Tech & Sourcing @ Morgan Lewis


Data owners and processors are working hard to make sure they have compliance programs in place by the time the European Union’s General Data Protection Regulation (GDPR) goes into force on May 25, 2018. To that end, a new resource was released last week to help evaluate the level of data protection offered by cloud service providers (CSPs).

On November 21, the Cloud Security Alliance (CSA), an organization dedicated to defining and raising awareness of best practices for a secure cloud computing environment, released the CSA Code of Conduct for GDPR Compliance (CoC) to provide CSPs and current and potential cloud customers with guidance on compliance obligations under the GDPR. The CSA also launched the GDPR Resource Center, a “community-driven website with tools and resources to help educate” CSPs and enterprises on the GDPR.

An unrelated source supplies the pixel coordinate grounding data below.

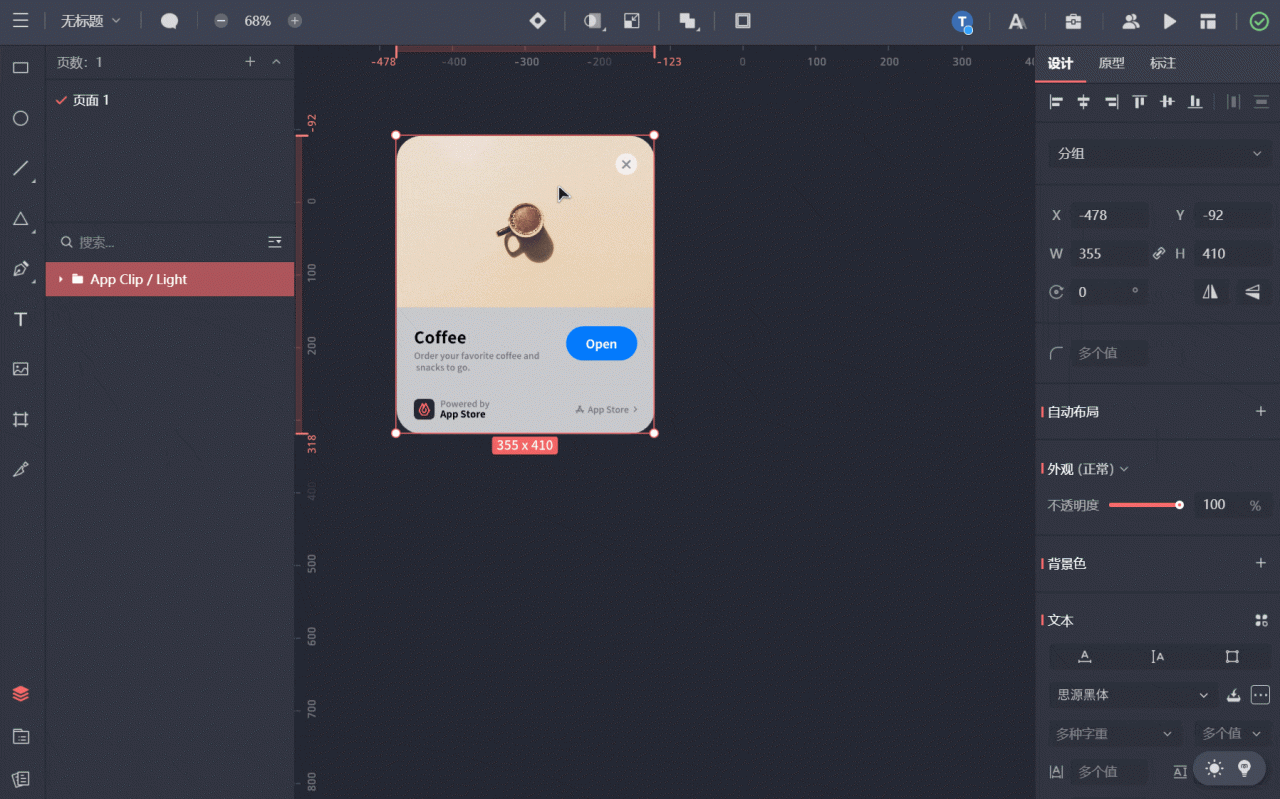Open the 思源黑体 font dropdown

[1132, 695]
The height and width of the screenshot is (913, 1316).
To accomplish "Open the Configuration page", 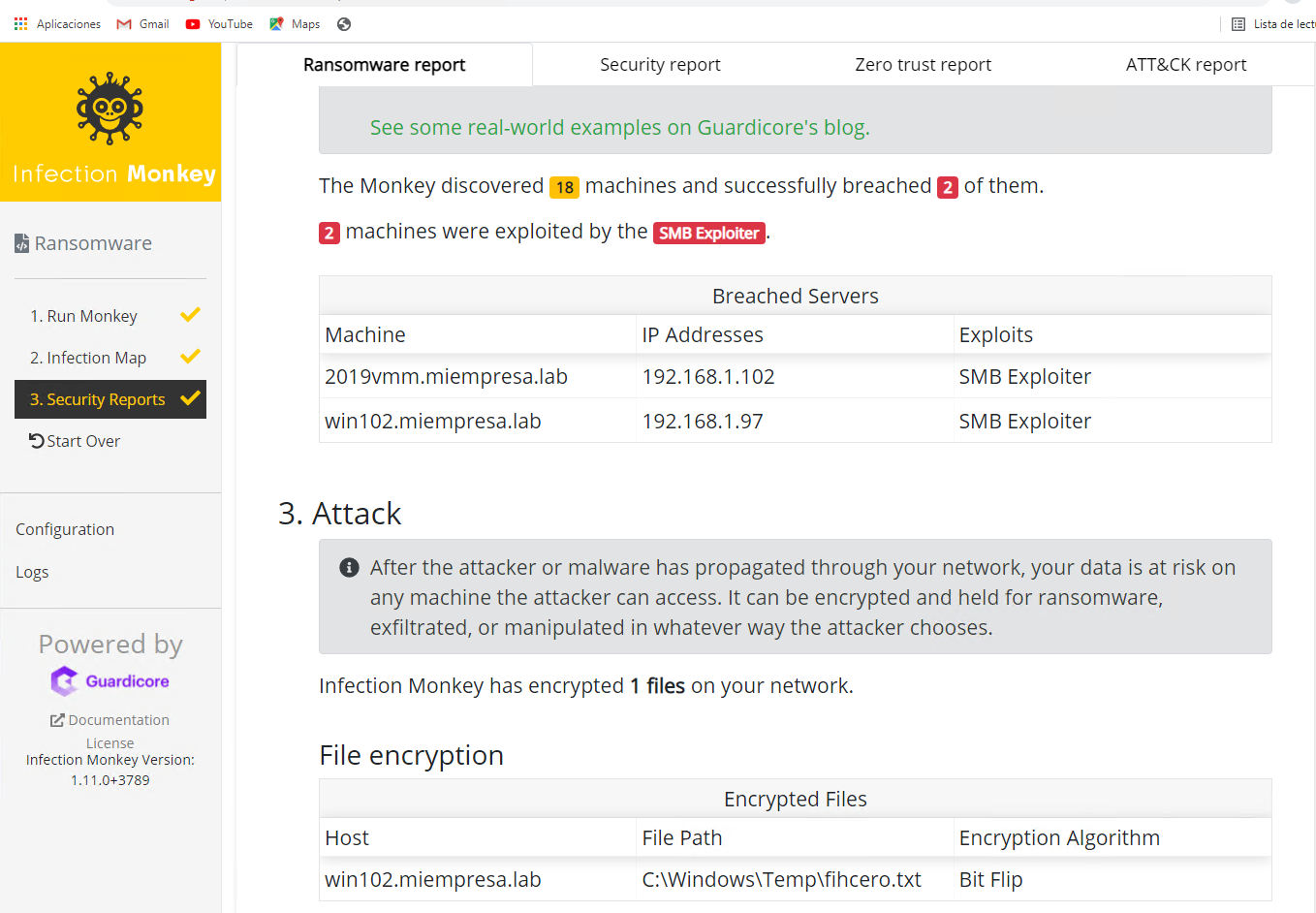I will 65,529.
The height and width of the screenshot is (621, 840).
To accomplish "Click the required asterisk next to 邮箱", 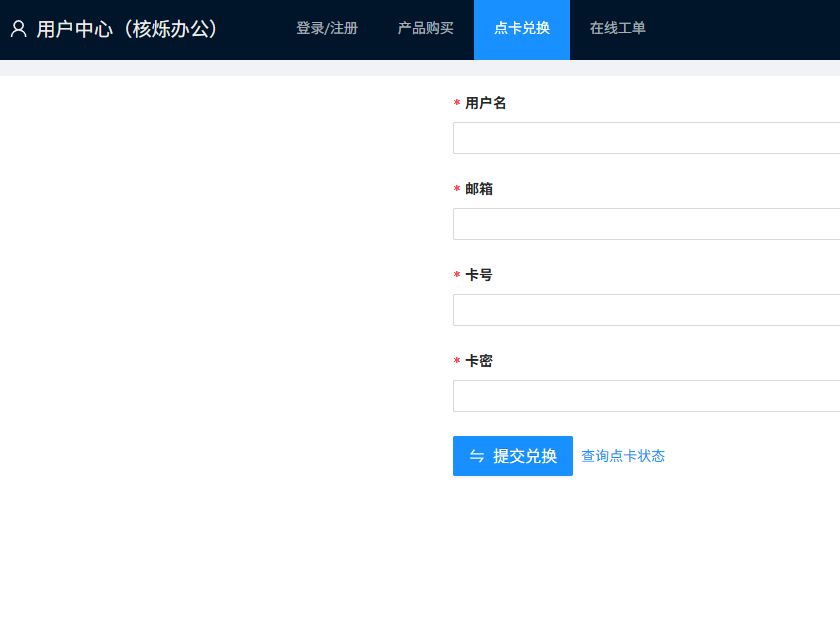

According to the CSA, the CoC has two primary purposes: (1) to provide “cloud customers of any size with a tool to evaluate the level of personal data protection offered by different CSPs (and thus to support informed decisions)”; and (2) to provide “CSPs of any size and geographic location with a guidance to comply with European Union (EU) personal data protection legislation and to disclose, in a structured way, the level of personal data protection they offer to customers.”

To achieve these purposes, the CoC provides a technical standard that specifies the application of GDPR requirements in a cloud computing environment (the “Privacy Level Agreement Code of Practise”), with a focus on the following categories:

  • The processing of personal data in a fair and transparent manner
  • The information that is provided to data subjects and to the public
  • The rights of data subjects and how those rights are exercised
  • The measures and procedures described in Articles 24 and 25 of the GDPR and the measures to ensure the security of data processing as set forth in Article 32 of the GDPR
  • The notification of personal data breaches to supervisory authorities and the communication of breaches to data subjects
  • The transfer of personal data to third countries

This Privacy Level Agreement is set forth in a template that is intended to be used as an appendix to a cloud services agreement that clearly describes the data protection and privacy practices that a CSP maintains with respect to data processing.

The CoC also includes a governance structure with certification and adherence mechanisms, such as templates for self-assessments by CSPs and third-party certifications.

The CoC should be a useful tool both for CSPs seeking to achieve GDPR compliance and cloud customers evaluating and overseeing the data protection practices of CSPs.

The CoC can be downloaded for free on the CSA website.